The fire of the demand for people empowerment is spreading throughout the region. Two much smoke and some shadows haunting the remembrance of Iran-like unqualified disasters, local wars, terrorism, religious extremists, betrayed promises. After the appearance of victory, starts now the real effort to actually move forward some political, social and economic improvements. “Allah Akbar” is not a government program.
The Arab autocrats and dictators (with a couple of minor exceptions) do not have the minimum saving grace of some other authoritarian regimes, who used their powers to reform the society and fight the most egregious forces of retardation.
Ataturk’s "young Turks" reined in the religious harmful superstitions keeping the people ignorant and the women oppressed. The Chinese stopped the population explosion with the one-child policy, without which there was no hope of ever feeding everybody and improving the economy.
Alas, democracy is not the end of the road to social progress and fairness. Both China and India are extreme examples of one an authoritarian regime and the other a democracy: each of them equally ridded with corruption, a growing chasm between the privileged few and the starving, slave-like majority. Real democracy takes time, and education, and work, and justice.
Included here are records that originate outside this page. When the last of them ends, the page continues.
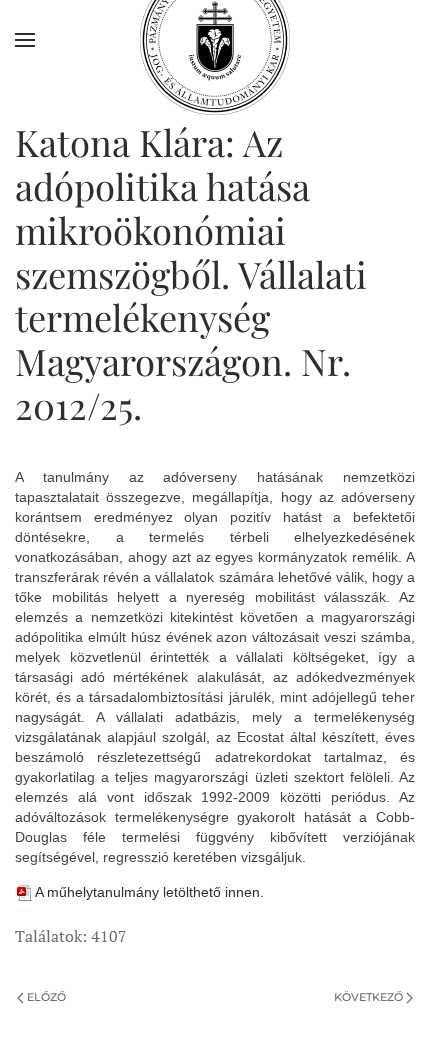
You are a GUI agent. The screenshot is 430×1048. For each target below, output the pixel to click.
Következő (368, 997)
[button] (25, 40)
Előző (46, 997)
Real democracy is always born in pain.
Most of the world, notoriously the Arab family of nations (as well as their neighboring Asian and African ones, led by committees, stooges or chieftains), still live with a medieval mindset: patriarchal, tribal, theocratic, aristocratic, mafia-like, chose the name, the functioning is the same: the few living out of the work of the many, using the forces of weapons, ideology or religion, to coerce people to comply with extortion practices.
The spoils of power take many forms: raiding directly the national Treasury, selling the country's natural resources for private profit, controlling the economy, requiring local and useless sponsors for foreign investment (or partners who share the profits without real work or actual capital), demanding bribes for every administrative or bureaucratic procedure. All this is done proportionally to power, rank, connections, as well as prodding or disruptive capacities.
Real democracy is not likely to happen yet there, but hope springs eternal.
On the other hand, doesn’t at least some of the above sound somewhat familiar to our own, "developed" countries?